Vinícius se quemaba en el fuego del amor hasta que los últimos rescoldos se le apagaban entre los cubos de hielo de su whisky on the rocks. Llegada la hora del desamor y la ruptura, se refugiaba en su rincón favorito para sobreponerse a la saudade —esa nostalgia punzante tan luso-brasilera— en una sesión de terapia alcohólica con Tom Jobim, su confidente y amigo, además del músico que le buscaba a sus poemas la melodía exacta.
¿O es que era al revés y Vinícius le ponía la letra a la música de Jobim?
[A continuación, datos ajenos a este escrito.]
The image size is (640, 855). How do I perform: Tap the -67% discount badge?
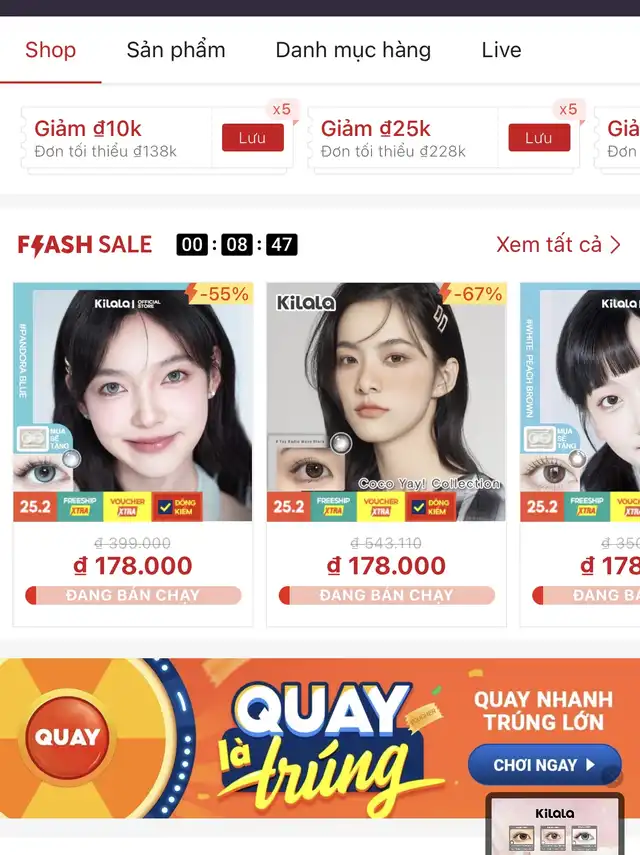[473, 293]
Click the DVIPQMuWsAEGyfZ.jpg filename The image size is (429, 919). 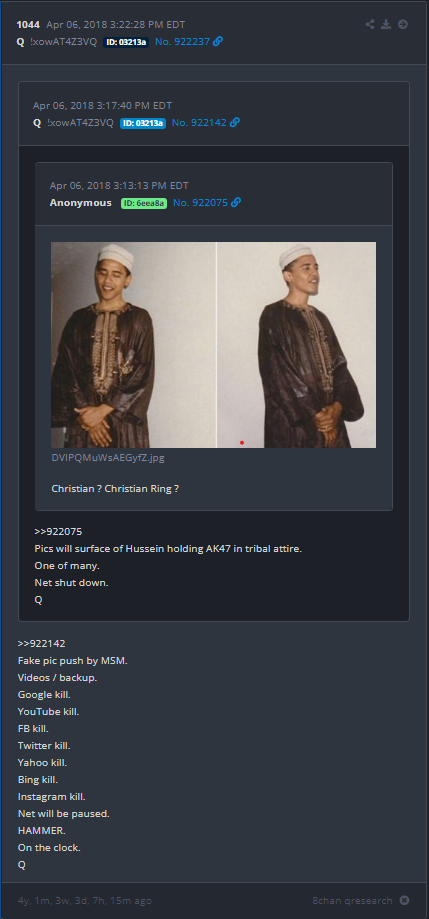[108, 458]
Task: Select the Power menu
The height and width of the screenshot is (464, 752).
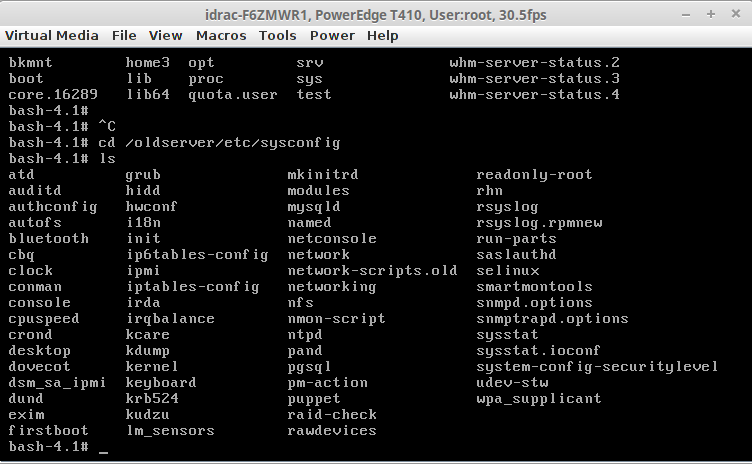Action: 332,35
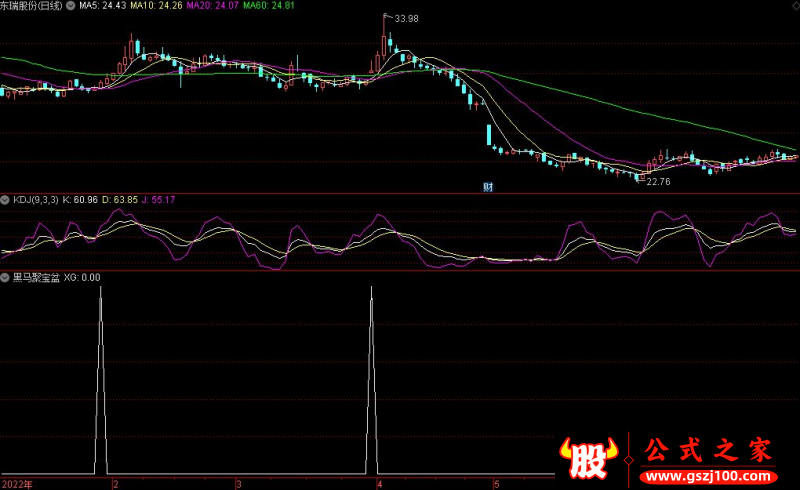Click the 22.76 low price marker
This screenshot has height=490, width=800.
tap(657, 181)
No viene al caso indagar ahora quién hacía el pase y quién remataba el gol de la samba al bossa. Pero sea quien fuere el haz o el envés de esa dupla musical, con ellos era el cuento de nunca acabar en el bar Veloso —¿dónde si no?—, hoy rebautizado Garota de Ipanema porque fue desde allí que Vinícius contemplaba fascinado a “la muchacha que viene y que pasa con suave contoneo camino del mar”. O sea, la “moza de cuerpo dorado” que inspiró uno de los temas más famosos de la música popular contemporánea. “La chica de Ipanema”, el bossa nova que se sigue oyendo 60 años después, compuesto por esos dos amigos y bohemios incorregibles.
Cambiarle el nombre al bar, además de una inteligente operación de marketing, fue el más justo homenaje a los dos bebedores geniales que se mantenían borrachos de la noche a la mañana para evitar la resaca y no perder el pulso de la poesía.